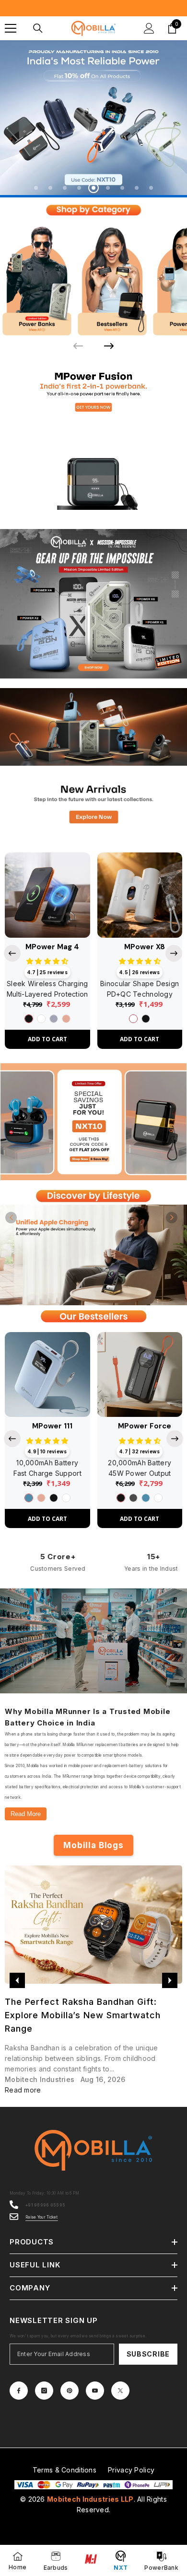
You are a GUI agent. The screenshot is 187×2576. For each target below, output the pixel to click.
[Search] (38, 28)
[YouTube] (95, 2391)
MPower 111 (52, 1426)
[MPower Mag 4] (47, 895)
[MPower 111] (47, 1375)
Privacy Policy (131, 2470)
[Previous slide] (12, 953)
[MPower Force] (140, 1375)
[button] (11, 1218)
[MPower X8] (140, 895)
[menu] (10, 28)
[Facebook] (19, 2391)
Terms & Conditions (64, 2470)
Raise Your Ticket (41, 2217)
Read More (26, 1814)
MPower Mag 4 (52, 947)
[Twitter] (120, 2391)
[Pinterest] (69, 2391)
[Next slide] (108, 346)
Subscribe (148, 2354)
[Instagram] (44, 2391)
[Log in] (149, 28)
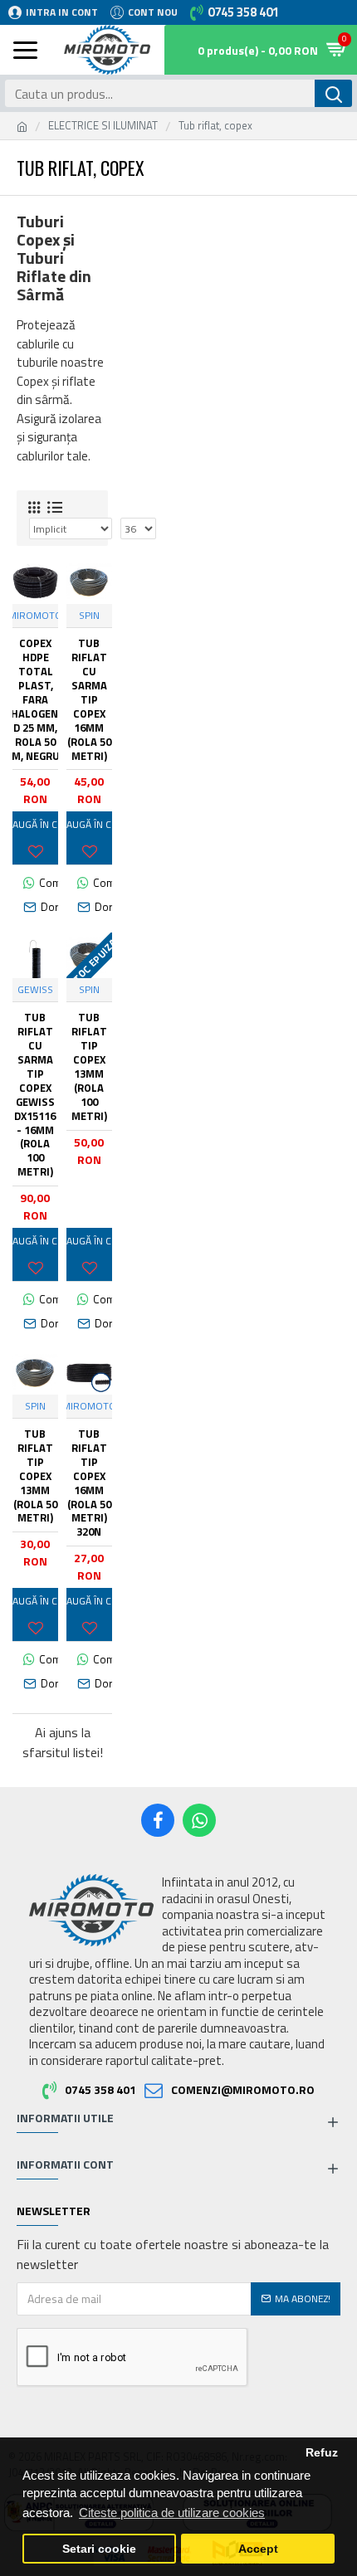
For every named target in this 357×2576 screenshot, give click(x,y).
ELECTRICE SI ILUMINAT (103, 126)
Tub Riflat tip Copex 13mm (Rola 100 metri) (89, 1066)
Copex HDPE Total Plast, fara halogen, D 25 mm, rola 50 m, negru (36, 699)
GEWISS (35, 989)
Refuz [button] (322, 2453)
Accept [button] (258, 2549)
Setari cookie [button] (99, 2549)
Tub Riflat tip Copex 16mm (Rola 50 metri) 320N (89, 1483)
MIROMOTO (35, 615)
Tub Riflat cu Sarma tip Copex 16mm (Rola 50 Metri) (89, 699)
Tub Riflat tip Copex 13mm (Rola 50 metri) (35, 1476)
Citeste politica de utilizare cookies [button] (172, 2512)
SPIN (89, 615)
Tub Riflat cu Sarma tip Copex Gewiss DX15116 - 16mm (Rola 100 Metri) (35, 1094)
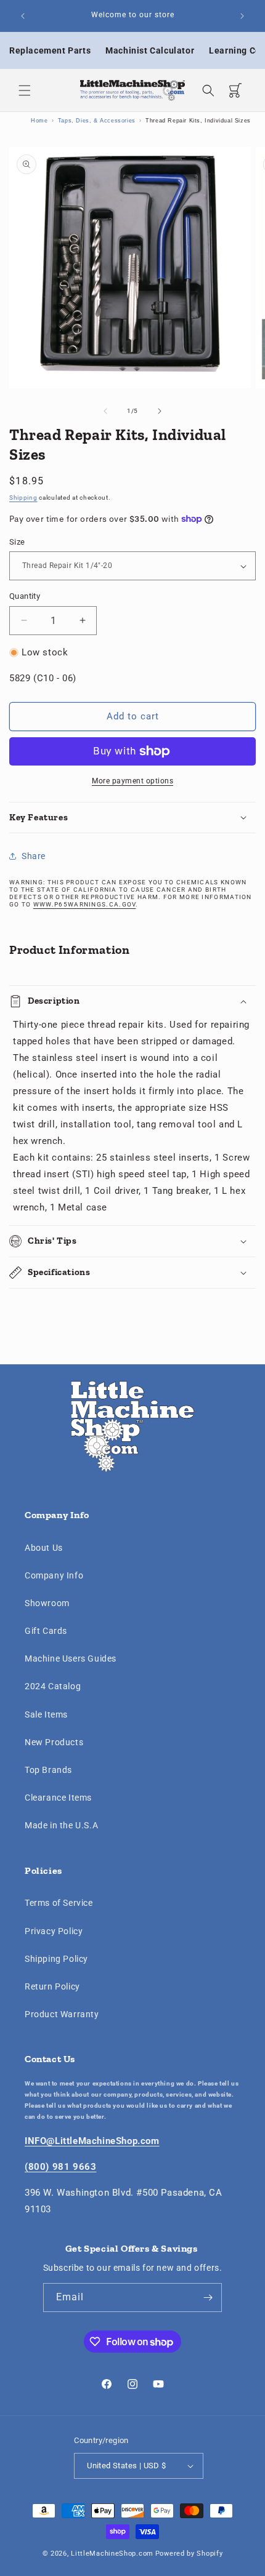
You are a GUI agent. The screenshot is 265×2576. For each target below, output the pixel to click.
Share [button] (34, 856)
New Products (54, 1742)
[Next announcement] (242, 16)
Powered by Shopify (189, 2554)
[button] (24, 90)
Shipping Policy (56, 1959)
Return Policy (52, 1986)
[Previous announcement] (22, 16)
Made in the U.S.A (61, 1825)
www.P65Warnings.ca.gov (84, 904)
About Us (44, 1548)
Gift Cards (46, 1631)
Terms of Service (59, 1903)
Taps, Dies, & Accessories (97, 121)
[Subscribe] (207, 2297)
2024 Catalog (53, 1686)
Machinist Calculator (149, 50)
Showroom (47, 1603)
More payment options (132, 781)
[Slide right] (159, 411)
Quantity (24, 596)
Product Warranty (62, 2014)
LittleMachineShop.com (112, 2554)
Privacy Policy (54, 1931)
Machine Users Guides (70, 1658)
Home (39, 121)
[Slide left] (105, 411)
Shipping (23, 497)
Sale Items (46, 1714)
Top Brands (48, 1770)
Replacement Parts (50, 50)
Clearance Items (58, 1797)
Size (17, 541)
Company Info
---
Respond with the exact lines above running from the one containing "Read More (26, 1814)" to the one containing "For every named", both ends kept and no pictures included.

▸ **Solution to the exercise**:
Read More (26, 1814)
MPower Mag 4 (52, 947)
[Twitter] (120, 2391)
[Pinterest] (69, 2391)
[Next slide] (108, 346)
Subscribe (148, 2354)
[Instagram] (44, 2391)
[Log in] (149, 28)
For every named target in this 357×2576 screenshot, give click(x,y).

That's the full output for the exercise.